We are pleased to announce the General Availability of Rocky Linux 8.4 (Green Obsidian).

Rocky Linux is a community enterprise operating system designed to be 100% bug-for-bug compatible with Red Hat Enterprise Linux 8.4. Since this is the first Release of Rocky Linux, the release notes below reflect only changes in upstream functionality between point releases.

Supported Upgrade

Warning: Migration to Rocky Linux 8.4 is not supported from Rocky Linux 8.3 RC1, Rocky Linux 8.4 RC1, or any other release candidates.

Conversion Tool Available

The community has created the migrate2rocky tool to aid in the conversion to Rocky Linux 8.4 from other Enterprise Linux systems. This tool has been tested and is generally known to work, however use of it is at your own risk. Community members have successfully migrated test systems to Rocky Linux from:

  • Alma Linux (8.4)
  • CentOS Linux (8.4)
  • Red Hat Enterprise Linux (8.4)
  • Oracle Linux (8.4)

While migrations may work from other point releases, only migrations from the current minor version release of Enterprise Linux are supported as candidates to upgrade from.

New Modules

Brand new in Rocky Linux 8.4 are the following new module streams:

  • Python 3.9
  • SWIG 4.0
  • Subversion 1.14
  • Redis 6
  • PostgreSQL 13
  • MariaDB 10.5

Major Changes Security

  • IPsec VPN provided by Libreswan now supports TCP encapsulation and security labels for IKEv2.
  • The scap-security-guide packages have been rebased to version 0.1.54, and OpenSCAP has been rebased to version 1.3.4. These updates provide substantial improvements, including: Improved memory management,
  • The fapolicyd framework now provides integrity checking, and the RPM plugin now registers any system update that is handled by either the YUM package manager or the RPM Package Manager.

Networking

  • Nmstate is a network API for hosts and fully supported in Rocky Linux 8.4. The nmstate packages provide a library and the nmstatectl command-line utility to manage host network settings in a declarative manner.
  • The Multi-protocol Label Switching (MPLS) is an in-kernel data-forwarding mechanism to route traffic flow across enterprise networks. For example, you can add tc filters for managing packets received from specific ports or carrying specific types of traffic, in a consistent way.
  • The iproute2 utility introduces three new traffic control (tc) actions; mac_push, push_eth, and pop_eth to add MPLS labels, build an Ethernet header at the beginning of the packet, and drop the outer Ethernet header respectively.

kernel

  • proactive compaction regularly initiates memory compaction work before a request for allocation is made. Therefore, latency for specific memory allocation requests is lowered.
  • A new implementation of slab memory controller for the control groups technology is now available in Rocky Linux 8.4. The slab memory controller brings improvement in slab utilization, and enables to shift the memory accounting from the page level to the object level. As a result, you can observe a significant drop in the total kernel memory footprint and positive effects on memory fragmentation.
  • The time namespace feature is available in Rocky Linux 8.4. This feature is suited for changing the date and time inside Linux containers. The in-container clock adjustments after restoration from a checkpoint are also now possible.
  • Rocky Linux 8.4 supports the Error Detection and Correction (EDAC) kernel module set in 8th and 9th generation Intel Core Processors.

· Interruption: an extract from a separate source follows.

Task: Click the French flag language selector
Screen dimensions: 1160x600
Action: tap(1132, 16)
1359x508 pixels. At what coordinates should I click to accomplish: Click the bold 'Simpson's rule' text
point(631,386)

High Availability and Clusters

  • A persistent Pacemaker resource agent that maintains state data can detect failures asynchronously and inject a failure into Pacemaker immediately without waiting for the next monitor interval. A persistent resource agent can also speed up cluster response time for services with a high state overhead, since maintaining state data can reduce the state overhead for cluster actions such as start, stop, and monitor by not invoking the state separately for each action.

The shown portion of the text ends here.